A geological knowledge becomes more advanced and techniques become more sophisticated, measuring devices constantly monitor movements and water pressures beneath the Earth’s surface. Scientists believe that seismic activity shows slight increase for a number of years before a major earthquake, so it may be possible to predict future upheavals, and give hours or even days of notice. At the same time, architects and structural engineers are taking future tremors into account in their plans, designing buildings and bridges that are capable of withstanding a certain amount of movement of the Earth’s surface. As a result of this, the majority of the damage to buildings in he 1989 San Francisco earthquake occurred in old-style structures rather than modern skyscrapers.

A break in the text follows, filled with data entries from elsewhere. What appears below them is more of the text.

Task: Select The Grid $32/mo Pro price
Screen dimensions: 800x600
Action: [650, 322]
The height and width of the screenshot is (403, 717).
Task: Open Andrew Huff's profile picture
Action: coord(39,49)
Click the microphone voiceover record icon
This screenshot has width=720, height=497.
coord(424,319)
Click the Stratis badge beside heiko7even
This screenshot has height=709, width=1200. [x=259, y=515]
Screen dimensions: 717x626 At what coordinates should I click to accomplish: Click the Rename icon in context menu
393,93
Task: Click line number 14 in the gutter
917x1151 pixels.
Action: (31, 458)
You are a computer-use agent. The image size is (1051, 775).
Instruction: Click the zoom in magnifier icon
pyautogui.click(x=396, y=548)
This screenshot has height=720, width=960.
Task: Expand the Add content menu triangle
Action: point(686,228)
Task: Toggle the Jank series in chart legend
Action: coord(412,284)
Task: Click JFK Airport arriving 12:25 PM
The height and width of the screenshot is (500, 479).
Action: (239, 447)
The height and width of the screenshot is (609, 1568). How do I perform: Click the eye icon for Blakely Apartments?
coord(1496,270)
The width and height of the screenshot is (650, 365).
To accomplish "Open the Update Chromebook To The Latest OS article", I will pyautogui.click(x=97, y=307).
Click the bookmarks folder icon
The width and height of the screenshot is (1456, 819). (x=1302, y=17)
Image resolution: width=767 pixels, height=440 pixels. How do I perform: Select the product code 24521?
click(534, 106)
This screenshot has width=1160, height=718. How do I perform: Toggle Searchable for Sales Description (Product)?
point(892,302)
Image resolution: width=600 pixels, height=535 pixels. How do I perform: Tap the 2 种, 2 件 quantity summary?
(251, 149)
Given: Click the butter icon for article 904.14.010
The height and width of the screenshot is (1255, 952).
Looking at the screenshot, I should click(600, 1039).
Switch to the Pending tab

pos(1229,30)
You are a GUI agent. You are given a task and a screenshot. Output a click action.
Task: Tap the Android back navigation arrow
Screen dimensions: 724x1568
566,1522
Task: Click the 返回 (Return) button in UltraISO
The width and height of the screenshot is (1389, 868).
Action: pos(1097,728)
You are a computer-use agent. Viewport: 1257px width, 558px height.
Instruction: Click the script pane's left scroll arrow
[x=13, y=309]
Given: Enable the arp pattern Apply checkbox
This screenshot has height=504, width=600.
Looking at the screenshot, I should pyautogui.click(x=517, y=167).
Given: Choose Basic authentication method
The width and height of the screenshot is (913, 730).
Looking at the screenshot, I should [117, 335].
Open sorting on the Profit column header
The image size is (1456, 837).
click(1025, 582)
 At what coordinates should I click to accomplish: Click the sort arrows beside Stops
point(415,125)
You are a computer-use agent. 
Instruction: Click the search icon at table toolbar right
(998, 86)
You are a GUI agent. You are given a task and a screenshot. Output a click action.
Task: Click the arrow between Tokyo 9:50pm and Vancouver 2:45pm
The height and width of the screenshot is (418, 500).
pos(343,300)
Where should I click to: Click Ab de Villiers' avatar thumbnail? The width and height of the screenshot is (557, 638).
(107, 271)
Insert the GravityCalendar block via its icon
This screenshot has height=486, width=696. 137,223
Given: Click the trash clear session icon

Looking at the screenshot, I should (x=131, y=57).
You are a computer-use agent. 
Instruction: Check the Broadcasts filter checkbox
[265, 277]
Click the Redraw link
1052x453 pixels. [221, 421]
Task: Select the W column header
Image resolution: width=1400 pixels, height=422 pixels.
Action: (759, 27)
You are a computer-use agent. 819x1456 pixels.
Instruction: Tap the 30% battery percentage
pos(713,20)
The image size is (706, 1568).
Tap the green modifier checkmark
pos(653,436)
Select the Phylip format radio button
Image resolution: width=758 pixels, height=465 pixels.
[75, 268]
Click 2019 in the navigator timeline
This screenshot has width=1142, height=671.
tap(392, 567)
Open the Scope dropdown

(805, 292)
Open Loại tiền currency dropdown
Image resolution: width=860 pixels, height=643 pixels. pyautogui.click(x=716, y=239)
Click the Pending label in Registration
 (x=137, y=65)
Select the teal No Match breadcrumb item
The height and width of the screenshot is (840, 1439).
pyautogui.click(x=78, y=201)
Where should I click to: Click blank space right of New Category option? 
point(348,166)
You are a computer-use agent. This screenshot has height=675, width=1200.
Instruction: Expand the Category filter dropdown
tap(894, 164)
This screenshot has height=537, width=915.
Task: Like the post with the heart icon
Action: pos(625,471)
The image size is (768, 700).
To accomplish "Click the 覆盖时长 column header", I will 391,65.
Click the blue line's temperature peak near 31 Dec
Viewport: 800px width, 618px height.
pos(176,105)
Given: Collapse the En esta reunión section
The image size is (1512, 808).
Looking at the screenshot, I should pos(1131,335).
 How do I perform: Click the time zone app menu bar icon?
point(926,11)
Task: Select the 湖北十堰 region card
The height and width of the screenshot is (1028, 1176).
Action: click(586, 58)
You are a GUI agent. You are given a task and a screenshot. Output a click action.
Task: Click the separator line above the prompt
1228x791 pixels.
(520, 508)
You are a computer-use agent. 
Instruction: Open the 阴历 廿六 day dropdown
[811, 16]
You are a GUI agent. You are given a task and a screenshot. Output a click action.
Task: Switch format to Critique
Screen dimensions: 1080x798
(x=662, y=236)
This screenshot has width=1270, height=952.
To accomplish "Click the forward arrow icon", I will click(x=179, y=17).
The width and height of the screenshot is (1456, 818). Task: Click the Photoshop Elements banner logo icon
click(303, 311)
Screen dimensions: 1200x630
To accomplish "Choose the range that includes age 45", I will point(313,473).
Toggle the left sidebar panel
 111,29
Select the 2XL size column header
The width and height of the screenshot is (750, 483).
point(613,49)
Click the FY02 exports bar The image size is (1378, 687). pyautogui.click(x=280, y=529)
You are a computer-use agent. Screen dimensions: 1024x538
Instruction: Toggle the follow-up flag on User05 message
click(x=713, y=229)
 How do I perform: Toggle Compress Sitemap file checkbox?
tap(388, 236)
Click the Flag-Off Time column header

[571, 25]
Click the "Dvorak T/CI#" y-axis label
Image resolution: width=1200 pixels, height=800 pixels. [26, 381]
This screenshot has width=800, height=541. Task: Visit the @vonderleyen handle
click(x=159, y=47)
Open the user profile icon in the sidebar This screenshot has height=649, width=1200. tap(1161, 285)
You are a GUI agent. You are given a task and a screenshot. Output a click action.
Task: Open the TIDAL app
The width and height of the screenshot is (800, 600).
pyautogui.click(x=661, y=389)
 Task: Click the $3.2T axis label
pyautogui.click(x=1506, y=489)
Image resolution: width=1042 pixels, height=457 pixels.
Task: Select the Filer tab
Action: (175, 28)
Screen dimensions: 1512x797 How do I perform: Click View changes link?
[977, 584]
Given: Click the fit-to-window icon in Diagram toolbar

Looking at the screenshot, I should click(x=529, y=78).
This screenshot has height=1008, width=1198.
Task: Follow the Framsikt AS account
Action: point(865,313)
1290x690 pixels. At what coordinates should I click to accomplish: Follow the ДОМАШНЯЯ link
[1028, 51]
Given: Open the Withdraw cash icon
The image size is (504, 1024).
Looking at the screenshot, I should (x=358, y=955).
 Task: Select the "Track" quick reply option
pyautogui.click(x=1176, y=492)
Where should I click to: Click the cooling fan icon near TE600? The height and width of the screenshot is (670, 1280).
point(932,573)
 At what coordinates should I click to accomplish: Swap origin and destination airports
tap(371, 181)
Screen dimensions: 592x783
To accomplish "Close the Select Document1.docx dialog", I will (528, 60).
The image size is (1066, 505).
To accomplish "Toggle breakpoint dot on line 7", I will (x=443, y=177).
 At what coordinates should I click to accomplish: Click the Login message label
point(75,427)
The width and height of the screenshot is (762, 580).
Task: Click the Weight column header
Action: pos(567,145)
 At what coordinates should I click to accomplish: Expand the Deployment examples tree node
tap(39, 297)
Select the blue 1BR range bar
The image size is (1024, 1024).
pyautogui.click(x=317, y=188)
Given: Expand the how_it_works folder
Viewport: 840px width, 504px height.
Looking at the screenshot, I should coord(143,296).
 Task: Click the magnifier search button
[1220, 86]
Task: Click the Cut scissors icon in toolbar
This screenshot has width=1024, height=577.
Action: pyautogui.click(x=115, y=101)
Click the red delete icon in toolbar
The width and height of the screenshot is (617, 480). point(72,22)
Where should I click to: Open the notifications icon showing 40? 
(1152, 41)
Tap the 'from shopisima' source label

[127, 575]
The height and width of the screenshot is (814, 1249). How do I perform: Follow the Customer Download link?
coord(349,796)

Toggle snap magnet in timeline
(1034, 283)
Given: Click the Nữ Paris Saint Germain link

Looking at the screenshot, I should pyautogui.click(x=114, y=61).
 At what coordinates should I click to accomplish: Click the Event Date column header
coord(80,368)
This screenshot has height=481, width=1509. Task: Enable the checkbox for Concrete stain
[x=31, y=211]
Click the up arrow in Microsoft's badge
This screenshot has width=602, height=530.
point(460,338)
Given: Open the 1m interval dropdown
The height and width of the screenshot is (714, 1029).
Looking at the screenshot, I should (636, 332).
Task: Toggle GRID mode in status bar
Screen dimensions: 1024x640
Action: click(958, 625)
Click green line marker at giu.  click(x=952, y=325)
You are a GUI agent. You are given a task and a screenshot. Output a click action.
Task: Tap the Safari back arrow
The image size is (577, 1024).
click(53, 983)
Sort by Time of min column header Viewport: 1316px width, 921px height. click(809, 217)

The 1989 earthquake, which cost 63 lives, largely as a result o the collapse of a section of the double-decker Bay Bridge, was not the big-one’ that is expected to hit California sometime in the next 50 years. Estimates suggest that an earthquake measuring 7 on the Richter scale, and occurring in the Los Angeles region of southern California, could cause billions of dollars worth of damage and kill between 17,000 and 20,000 people, with fumes and fire affecting up to 11.5 million more. And, since the frictional energy that is built up along the fault line is cumulative, every year that passes before the earthquake occurs increases its likely magnitude.